Combining homogeneity and additivity, we get the following important property that some people use as a definition:

Property V. Multilinearity. The determinant of A is a multilinear function of its rows, that is, for each i, it is linear in row A_i, when the other rows are fixed.

Property VI. Antisymmetry. If the matrix A^0 is obtained from A by changing places of two rows, then \det A^0=-\det A.

Proof. Let

A=\left(\begin{array}{c}...\\A_i\\...\\A_j\\...\end{array}\right), A^0=\left(\begin{array}{c}...\\A_j\\...\\A_i\\...\end{array}\right)

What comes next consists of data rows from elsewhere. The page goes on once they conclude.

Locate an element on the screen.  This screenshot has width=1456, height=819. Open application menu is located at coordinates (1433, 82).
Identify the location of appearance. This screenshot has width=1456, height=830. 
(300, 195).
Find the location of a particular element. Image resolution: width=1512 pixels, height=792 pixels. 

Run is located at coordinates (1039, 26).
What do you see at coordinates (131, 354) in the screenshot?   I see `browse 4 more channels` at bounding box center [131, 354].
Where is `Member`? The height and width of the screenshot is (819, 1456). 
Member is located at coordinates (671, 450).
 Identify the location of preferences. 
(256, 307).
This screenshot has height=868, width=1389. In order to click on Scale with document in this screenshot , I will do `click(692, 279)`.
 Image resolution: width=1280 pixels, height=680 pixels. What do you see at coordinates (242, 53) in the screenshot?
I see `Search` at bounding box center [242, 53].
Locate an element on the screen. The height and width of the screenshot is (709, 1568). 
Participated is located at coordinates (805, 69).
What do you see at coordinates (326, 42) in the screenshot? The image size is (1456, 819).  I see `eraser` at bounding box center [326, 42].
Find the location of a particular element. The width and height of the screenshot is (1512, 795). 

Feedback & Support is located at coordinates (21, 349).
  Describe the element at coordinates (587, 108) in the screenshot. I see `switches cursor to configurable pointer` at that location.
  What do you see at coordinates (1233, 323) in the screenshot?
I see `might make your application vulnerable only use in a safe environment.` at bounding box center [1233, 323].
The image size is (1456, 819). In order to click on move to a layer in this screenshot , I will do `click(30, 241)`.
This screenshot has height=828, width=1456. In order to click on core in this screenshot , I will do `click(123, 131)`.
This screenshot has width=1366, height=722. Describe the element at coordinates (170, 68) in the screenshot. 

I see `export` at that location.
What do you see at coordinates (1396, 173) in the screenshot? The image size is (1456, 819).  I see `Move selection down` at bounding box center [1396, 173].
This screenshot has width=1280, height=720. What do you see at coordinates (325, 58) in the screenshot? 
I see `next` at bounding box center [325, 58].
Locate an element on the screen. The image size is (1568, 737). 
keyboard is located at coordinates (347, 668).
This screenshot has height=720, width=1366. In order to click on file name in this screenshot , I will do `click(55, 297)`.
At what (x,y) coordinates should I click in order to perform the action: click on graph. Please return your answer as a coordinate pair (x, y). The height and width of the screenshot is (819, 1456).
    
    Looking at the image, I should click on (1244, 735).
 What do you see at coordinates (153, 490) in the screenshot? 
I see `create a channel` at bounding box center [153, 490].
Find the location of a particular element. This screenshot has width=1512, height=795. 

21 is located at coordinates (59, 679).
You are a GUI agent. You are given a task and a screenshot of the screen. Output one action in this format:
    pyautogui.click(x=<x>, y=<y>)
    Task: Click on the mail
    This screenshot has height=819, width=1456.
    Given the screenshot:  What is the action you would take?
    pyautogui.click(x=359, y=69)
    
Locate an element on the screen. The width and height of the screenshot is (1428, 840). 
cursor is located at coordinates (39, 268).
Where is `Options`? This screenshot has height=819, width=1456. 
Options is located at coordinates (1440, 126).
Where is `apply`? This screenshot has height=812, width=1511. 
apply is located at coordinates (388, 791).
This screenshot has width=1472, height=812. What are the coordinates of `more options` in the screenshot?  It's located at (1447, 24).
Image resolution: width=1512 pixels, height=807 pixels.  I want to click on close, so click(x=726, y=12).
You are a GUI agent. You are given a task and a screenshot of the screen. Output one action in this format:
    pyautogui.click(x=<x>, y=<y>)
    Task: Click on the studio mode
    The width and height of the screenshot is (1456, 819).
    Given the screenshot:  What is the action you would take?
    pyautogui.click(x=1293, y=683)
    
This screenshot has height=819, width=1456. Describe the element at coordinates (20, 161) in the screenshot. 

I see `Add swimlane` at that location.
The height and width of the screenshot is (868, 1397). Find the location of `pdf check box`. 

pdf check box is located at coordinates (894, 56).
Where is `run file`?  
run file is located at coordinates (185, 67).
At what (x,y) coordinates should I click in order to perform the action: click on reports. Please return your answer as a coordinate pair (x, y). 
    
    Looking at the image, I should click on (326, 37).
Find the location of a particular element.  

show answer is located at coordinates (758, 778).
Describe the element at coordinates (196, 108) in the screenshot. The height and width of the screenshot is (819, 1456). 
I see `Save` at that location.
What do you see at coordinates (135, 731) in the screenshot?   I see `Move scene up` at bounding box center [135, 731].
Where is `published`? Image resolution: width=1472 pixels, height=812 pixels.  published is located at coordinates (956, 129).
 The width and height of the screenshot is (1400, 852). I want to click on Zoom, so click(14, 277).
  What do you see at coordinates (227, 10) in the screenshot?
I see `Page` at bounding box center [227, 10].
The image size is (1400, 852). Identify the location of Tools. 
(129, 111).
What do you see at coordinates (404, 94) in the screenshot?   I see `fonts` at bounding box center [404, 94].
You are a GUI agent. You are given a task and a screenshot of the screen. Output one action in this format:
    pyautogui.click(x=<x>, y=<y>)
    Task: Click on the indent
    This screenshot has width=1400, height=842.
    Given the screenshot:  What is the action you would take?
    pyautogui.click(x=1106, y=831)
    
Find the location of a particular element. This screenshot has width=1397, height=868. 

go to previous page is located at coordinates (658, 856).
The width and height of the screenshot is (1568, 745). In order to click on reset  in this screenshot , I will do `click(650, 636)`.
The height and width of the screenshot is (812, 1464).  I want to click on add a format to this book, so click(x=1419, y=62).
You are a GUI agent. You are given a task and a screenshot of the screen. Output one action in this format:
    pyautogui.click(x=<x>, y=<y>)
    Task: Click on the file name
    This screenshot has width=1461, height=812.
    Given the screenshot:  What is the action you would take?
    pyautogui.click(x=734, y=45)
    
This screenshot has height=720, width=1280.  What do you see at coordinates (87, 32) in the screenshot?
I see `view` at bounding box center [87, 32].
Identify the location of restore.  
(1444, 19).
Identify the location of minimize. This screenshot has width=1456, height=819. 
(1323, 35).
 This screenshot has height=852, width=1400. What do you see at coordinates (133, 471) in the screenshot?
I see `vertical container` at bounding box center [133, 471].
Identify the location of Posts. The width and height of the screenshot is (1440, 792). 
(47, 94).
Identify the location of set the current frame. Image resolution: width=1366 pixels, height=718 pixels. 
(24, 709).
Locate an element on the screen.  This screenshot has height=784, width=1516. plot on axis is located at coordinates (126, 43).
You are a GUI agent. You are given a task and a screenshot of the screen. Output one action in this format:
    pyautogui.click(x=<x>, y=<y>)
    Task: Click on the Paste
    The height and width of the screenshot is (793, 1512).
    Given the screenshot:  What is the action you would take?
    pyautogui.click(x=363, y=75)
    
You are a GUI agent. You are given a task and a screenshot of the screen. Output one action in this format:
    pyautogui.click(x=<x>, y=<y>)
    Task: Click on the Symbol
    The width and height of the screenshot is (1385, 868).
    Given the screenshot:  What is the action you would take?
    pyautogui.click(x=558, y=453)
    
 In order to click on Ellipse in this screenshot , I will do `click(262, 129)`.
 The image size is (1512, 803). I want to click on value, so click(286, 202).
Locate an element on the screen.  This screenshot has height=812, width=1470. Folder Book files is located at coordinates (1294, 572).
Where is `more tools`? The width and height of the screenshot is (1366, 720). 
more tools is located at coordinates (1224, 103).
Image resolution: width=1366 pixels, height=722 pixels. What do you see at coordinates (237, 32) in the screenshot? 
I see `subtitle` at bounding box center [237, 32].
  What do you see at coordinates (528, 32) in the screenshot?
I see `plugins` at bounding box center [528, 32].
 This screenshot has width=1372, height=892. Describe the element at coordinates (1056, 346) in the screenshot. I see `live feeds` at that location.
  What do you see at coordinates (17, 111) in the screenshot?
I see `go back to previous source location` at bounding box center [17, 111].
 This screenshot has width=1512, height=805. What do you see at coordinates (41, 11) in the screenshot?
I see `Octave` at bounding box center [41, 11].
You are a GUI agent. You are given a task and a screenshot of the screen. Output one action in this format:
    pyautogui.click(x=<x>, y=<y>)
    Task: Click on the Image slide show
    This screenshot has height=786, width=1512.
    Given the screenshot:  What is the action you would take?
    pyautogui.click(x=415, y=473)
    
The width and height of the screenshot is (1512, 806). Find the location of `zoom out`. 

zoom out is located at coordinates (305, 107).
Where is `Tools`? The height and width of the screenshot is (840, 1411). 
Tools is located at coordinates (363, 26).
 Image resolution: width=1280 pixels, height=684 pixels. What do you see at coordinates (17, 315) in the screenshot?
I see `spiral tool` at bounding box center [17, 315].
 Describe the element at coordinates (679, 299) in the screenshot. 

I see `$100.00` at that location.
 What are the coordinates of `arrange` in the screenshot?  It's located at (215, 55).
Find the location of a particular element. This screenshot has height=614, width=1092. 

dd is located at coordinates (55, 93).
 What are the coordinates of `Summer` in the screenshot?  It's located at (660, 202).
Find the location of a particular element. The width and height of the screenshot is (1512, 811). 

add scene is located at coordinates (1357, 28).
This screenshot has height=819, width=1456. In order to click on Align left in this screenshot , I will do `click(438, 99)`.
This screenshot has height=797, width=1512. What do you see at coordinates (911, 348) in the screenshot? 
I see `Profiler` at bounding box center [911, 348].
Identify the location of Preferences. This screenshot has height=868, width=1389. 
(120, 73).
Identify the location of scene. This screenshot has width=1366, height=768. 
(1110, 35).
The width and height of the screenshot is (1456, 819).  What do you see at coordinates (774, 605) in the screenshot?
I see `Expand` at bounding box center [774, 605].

(all other rows of these matrices are the same). Consider the next sequence of transformations:

\left(\begin{array}{c}...\\A_i\\...\\A_j\\...\end{array}\right)\rightarrow\left(\begin{array}{c}...\\A_i+A_j\\...\\A_j\\...\end{array}\right)\rightarrow\left(\begin{array}{c}...\\A_i+A_j\\...\\A_j-(A_i+A_j)\\...\end{array}\right)=\left(\begin{array}{c}...\\A_i+A_j\\...\\-A_i\\...\end{array}\right)\rightarrow\left(\begin{array}{c}...\\A_i+A_j+(-A_i)\\...\\-A_i\\...\end{array}\right)=\left(\begin{array}{c}...\\A_j\\...\\-A_i\\...\end{array}\right).

By Property II, each of these transformations preserves \det A. Recalling homogeneity, we finish the proof.